5.2.2 To approve allocations of Robbery funding £3m, funded from 2023/24 Mayoral growth precept funding, allocating equal grants for up to 15 identified local authorities. 

5.2.3 To approve allocating MyEnds Lite grants of £0.28m to 23 local authorities not funded for a MyEnds 2.0 programme, funded via £0.6m growth and £5.64m VRU agreed budget across 2024/2025 and 2025/2026 (including approve reallocation of PCD1519 MyEnds £0.6m allocation across eligible original MyEnds boroughs) as well as £0.2m of reserves. 

5.2.4 To approve allocating sustainability funding for eligible MyEnds 1.0 areas. Officers will make sure the additional funding of these grants are reflected with project specific amended outcomes.  

  5.2.5 Paragraph 4.8 of the MOPAC Scheme of Delegation and Consent provides that the Deputy Mayor for Policing and Crime (DMPC) has delegated authority to: 

  • Approve bids for grant funding made and all offers made of grant funding; and/or where appropriate a strategy for grant giving. 

  • Approve the strategy for the award of individual grants and/ or the award of all individual grants whether to secure or contribute to securing crime reduction in London or for other purposes.  

  1. Public Health Approach  

6.1 London’s Violence Reduction Unit (VRU) is taking a public health approach to violence reduction, that is contextual; looking at the context and influences that impact on individuals at significant points in their life.  

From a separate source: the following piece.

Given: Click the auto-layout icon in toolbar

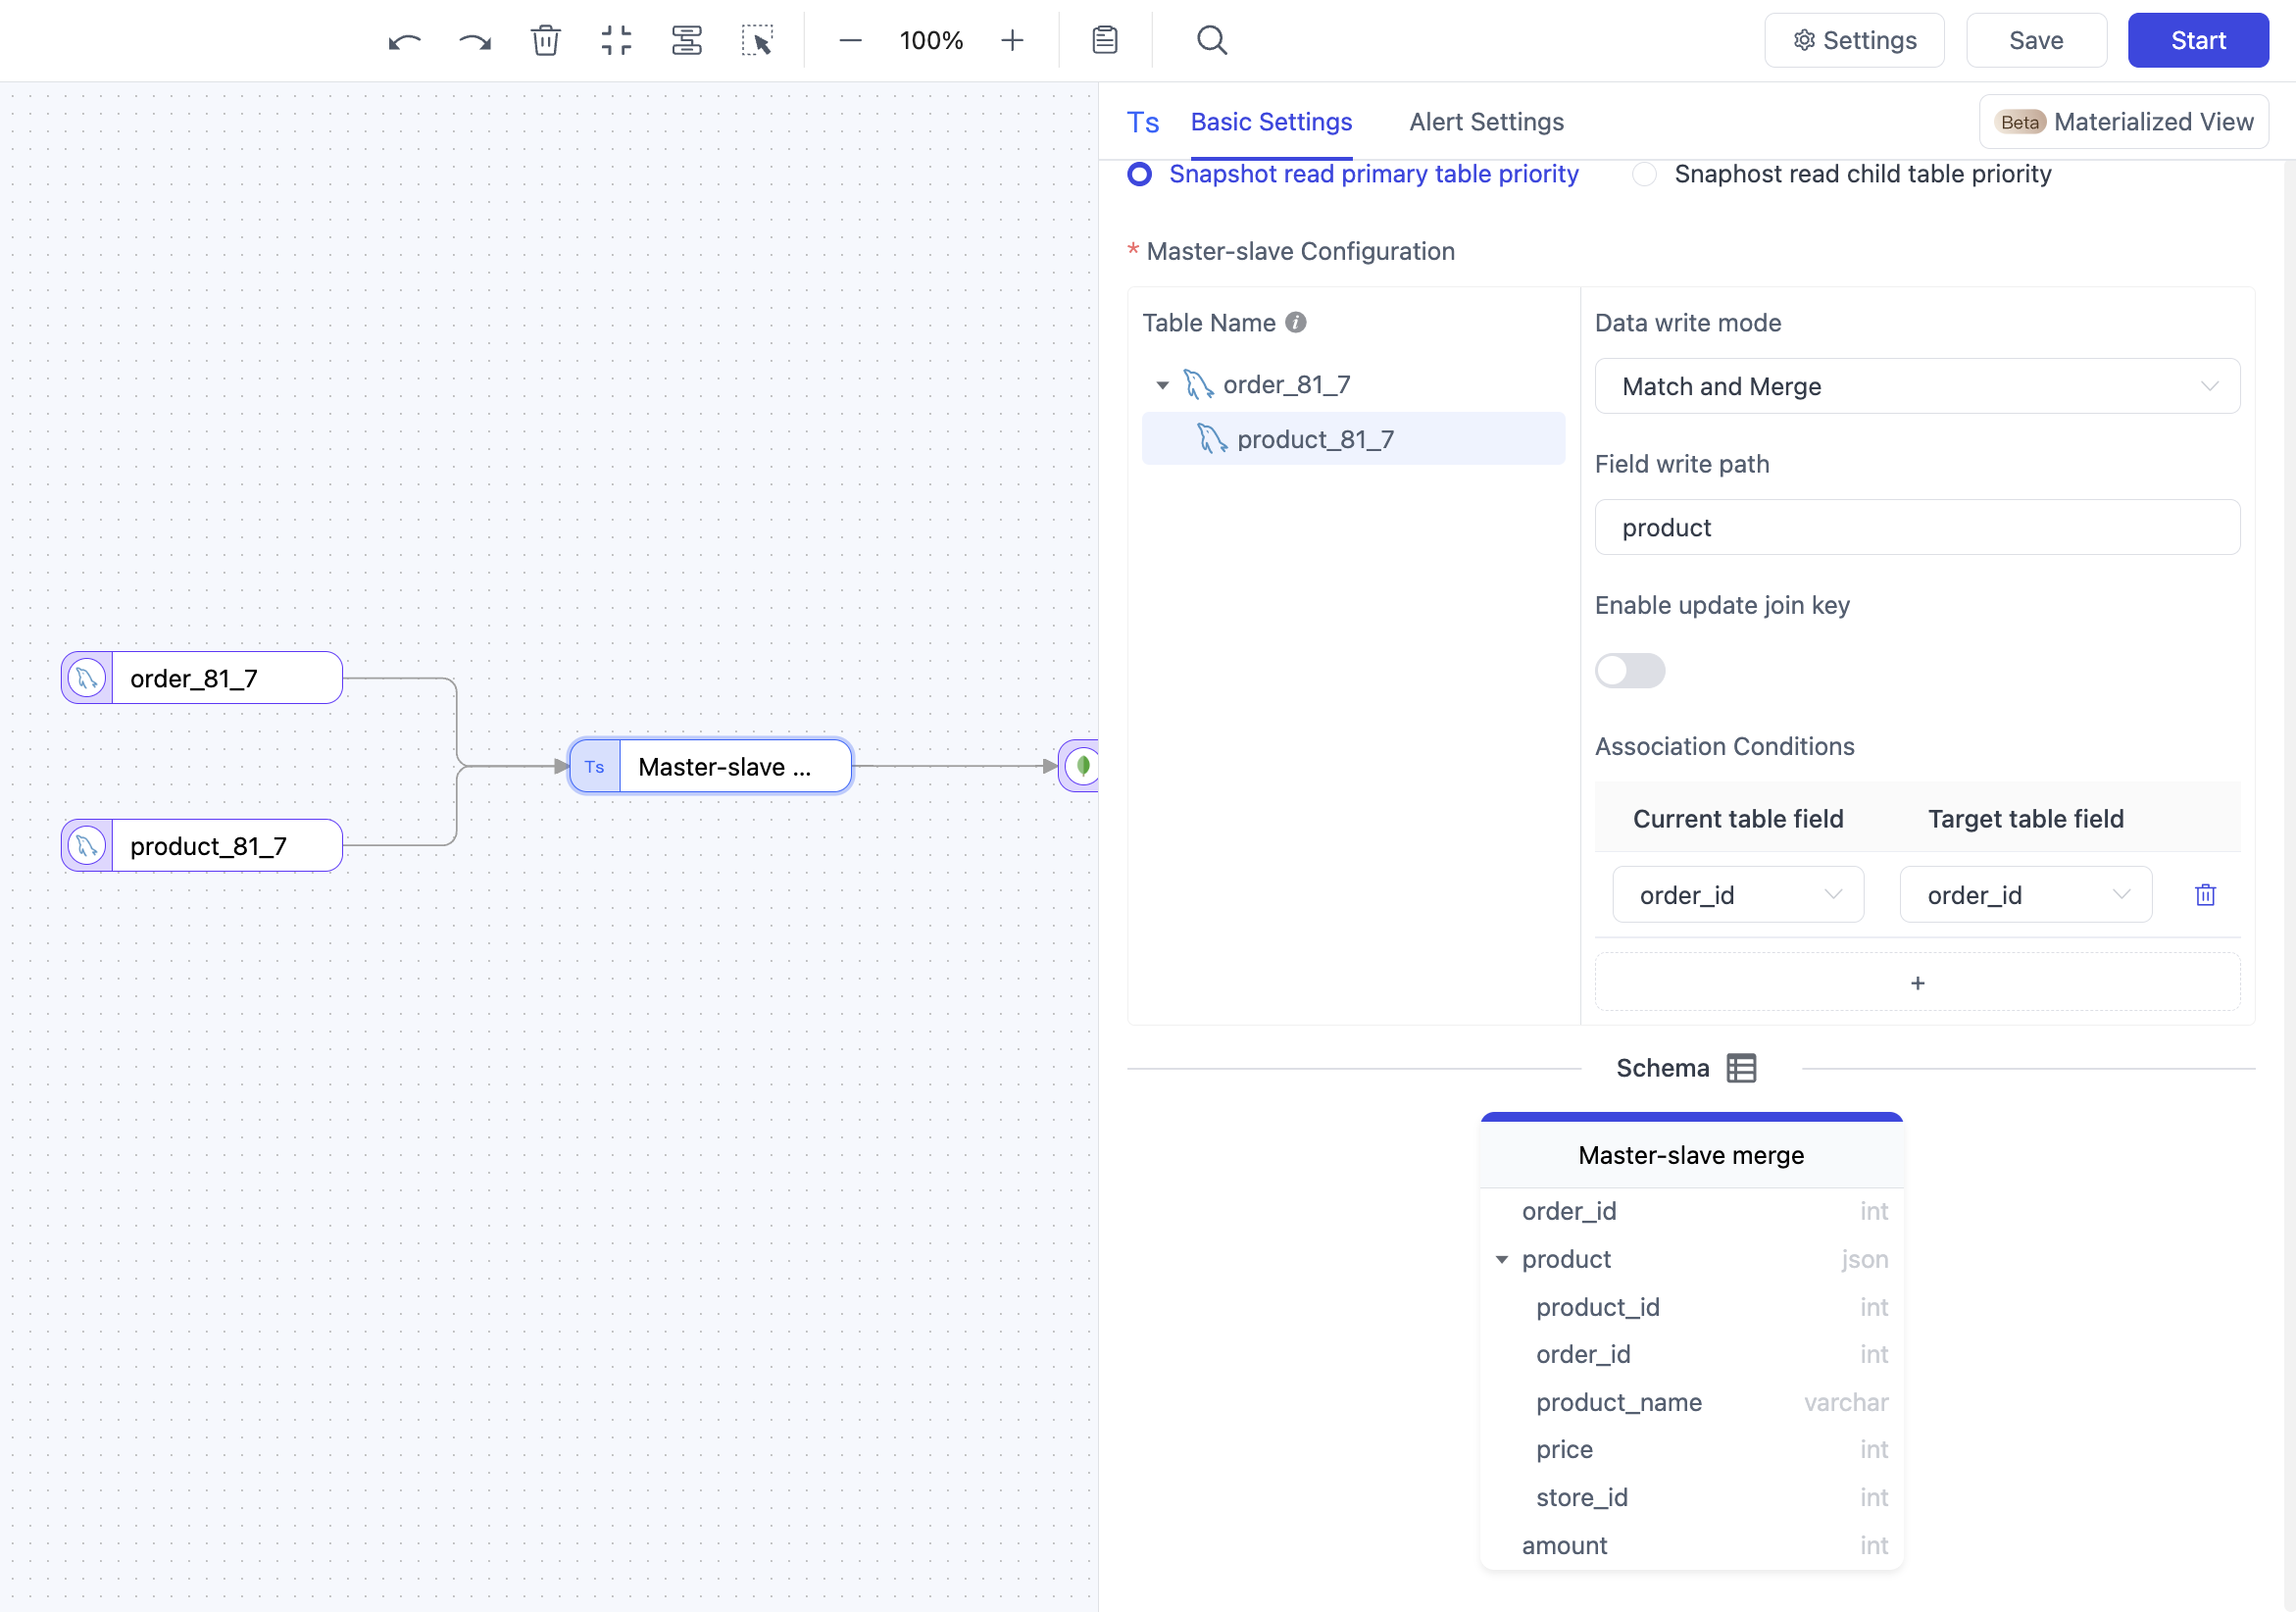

6.2 Evidence-based practice is fundamental to the implementation of a public health approach to reducing violence. Therefore, more research including the delivery and gather of good practice and ‘what works’ is required to deepen and broaden the evidence base around violence reduction, diversion and prevention in London. The delivery to date for these programmes still requires further support to address the ‘what works’ question and support ongoing good practice. 

6.3 Paragraph 4.8 of the MOPAC Scheme of Delegation and Consent provides that the Deputy Mayor for Policing and Crime (DMPC) has delegated authority to: 

  • Approve bids for grant funding made and all offers made of grant funding; and/or where appropriate a strategy for grant giving. 

  • Approve the strategy for the award of individual grants and/ or the award of all individual grants whether to secure or contribute to securing crime reduction in London or for other purposes. 

  1. GDPR and Data Privacy  

  1. MOPAC will adhere to the Data Protection Act (DPA) 2018 and ensure that any organisations who are commissioned to do work with or on behalf of MOPAC are fully compliant with the policy and understand their GDPR responsibilities.   

  1. Equality Comments  

  1. MOPAC is required to comply with the public sector equality duty set out in section 149(1) of the Equality Act 2010. This requires MOPAC to have due regard to the need to eliminate discrimination, advance equality of opportunity and foster good relations by reference to people with protected characteristics. The protected characteristics are age, disability, gender reassignment, marriage and civil partnership, pregnancy and maternity, race, religion or belief, sex and sexual orientation. 

  1.  All programmes being extended have had initial screening around equality impact and it was established that a full EQIA was not required. Initial screening for new programmes will be undertaken to establish if a full EQIA is required.  

  1. The VRU have commissioned a specialist provider to undertake a community needs assessment to inform the recommissioning of the MyEnds 2.0 programme from April 2024. This will ensure the VRU is led by the most updated information on local needs, gaps in support and drivers of violence, in keeping with the hyper-local approach of the programme. 

8.3 The VRU have also commissioned EDI consultants to work with the teams to develop training, awareness and recommendations for future work programme and action plan developments to ensure the VRU are developing their equality, diversity and inclusion work practices as much as possible going forward. For both the team and stakeholders, as well as for the Londoners we serve.